Categories: Tax Evasion, Tax Law   Tags: , , , , ,

The Fairness of Taxes and the Wealthy

At the center of the confrontation between leaders over the fiscal cliff lies one particular question, is the federal income tax system fair? And in particular are those in the wealthiest income brackets paying their fair share. And while there seems to be consensus, at least to some degree, between President Obama and Speaker of the House John Boehner that federal income taxes should be raised for the wealthy, there is still debate over the amount the increase should be. There are many who would argue that the wealthy currently pay a disproportionate portion of federal income taxes, which is supported by recent data from the IRS. What seems to be missing, however, is an understanding of how the data does not accurately depict what the wealthiest Americans truly make.

Recently an analysis of the 2010 federal tax returns was released by the IRS, showing the different income groups allocation of federal income taxes. According to the analysis, the highest earners (individuals with an adjusted gross income of at least $369,691) were paying approximately 37% of all federal income taxes, even though they accounted for less than 19% of total income. When looking at this statistic alone, it would seem that there is validity in saying that the wealthy do pay a disproportionate amount of federal income taxes.

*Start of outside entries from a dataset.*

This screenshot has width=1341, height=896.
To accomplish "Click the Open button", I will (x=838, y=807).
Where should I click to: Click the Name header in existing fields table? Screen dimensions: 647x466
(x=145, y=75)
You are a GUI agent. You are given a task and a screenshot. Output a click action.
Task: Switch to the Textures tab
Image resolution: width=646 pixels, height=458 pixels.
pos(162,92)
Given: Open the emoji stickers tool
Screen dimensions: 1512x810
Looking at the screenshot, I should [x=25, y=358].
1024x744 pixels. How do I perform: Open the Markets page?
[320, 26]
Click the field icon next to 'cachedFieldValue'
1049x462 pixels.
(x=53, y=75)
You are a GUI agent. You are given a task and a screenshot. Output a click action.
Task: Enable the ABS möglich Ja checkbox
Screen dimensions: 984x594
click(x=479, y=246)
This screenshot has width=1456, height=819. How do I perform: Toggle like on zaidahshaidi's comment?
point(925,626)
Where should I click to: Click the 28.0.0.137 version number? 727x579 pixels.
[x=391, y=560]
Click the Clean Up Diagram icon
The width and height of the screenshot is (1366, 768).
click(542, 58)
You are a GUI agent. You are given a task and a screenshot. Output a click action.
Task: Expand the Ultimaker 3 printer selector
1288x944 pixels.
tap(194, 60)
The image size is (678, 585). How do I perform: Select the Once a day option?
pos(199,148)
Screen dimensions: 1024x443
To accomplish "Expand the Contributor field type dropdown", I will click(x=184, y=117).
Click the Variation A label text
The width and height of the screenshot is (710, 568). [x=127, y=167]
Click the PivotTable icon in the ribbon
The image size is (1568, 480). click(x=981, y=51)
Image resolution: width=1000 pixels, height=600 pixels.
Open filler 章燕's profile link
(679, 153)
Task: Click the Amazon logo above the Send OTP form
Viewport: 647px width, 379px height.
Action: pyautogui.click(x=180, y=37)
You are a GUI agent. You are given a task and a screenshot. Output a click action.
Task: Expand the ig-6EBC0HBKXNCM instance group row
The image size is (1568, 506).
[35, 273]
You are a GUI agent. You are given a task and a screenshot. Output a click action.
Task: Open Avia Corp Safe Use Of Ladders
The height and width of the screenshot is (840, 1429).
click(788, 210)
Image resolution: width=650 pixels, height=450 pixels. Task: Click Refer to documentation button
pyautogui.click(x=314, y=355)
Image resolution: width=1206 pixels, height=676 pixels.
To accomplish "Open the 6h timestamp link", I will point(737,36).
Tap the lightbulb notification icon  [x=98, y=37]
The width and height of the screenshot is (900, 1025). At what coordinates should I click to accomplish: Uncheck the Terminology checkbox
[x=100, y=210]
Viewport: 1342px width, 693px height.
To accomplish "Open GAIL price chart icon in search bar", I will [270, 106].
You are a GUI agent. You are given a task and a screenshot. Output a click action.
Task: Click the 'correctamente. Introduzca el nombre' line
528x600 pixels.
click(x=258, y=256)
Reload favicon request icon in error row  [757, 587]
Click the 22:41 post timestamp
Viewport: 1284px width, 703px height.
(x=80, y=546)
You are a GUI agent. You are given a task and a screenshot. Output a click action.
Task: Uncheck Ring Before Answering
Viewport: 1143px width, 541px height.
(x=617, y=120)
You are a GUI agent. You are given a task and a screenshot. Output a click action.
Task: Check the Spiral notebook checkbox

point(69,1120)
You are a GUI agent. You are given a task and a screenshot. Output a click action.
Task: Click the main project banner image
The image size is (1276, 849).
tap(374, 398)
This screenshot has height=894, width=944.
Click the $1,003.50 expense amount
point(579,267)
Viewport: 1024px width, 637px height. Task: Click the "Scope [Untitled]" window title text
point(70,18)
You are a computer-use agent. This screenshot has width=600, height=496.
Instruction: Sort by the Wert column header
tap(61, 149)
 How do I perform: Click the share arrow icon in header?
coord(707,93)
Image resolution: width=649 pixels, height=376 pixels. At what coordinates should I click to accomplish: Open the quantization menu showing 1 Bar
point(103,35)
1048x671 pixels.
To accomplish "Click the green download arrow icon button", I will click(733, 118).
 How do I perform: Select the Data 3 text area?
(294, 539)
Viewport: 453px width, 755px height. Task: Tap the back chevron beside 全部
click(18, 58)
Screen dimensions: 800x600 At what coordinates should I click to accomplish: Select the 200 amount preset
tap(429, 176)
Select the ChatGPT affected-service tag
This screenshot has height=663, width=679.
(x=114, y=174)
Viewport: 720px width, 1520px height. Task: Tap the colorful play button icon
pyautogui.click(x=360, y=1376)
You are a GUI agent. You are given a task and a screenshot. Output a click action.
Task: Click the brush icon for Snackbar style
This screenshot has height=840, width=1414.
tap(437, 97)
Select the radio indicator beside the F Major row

While statistics are best for interpretation of data, they are only as good as the information they are based on, and in this case the data is inherently misleading. The amount individuals pay for federal income tax are based only on what the federal government defines as income. In the case of the richest Americans many other sources of income are not included (e.g. inheritances, distribution of trusts, ect.). This shows that while the richest of Americans pay a disproportionate amount of the federal income taxes, much of their income goes tax-free.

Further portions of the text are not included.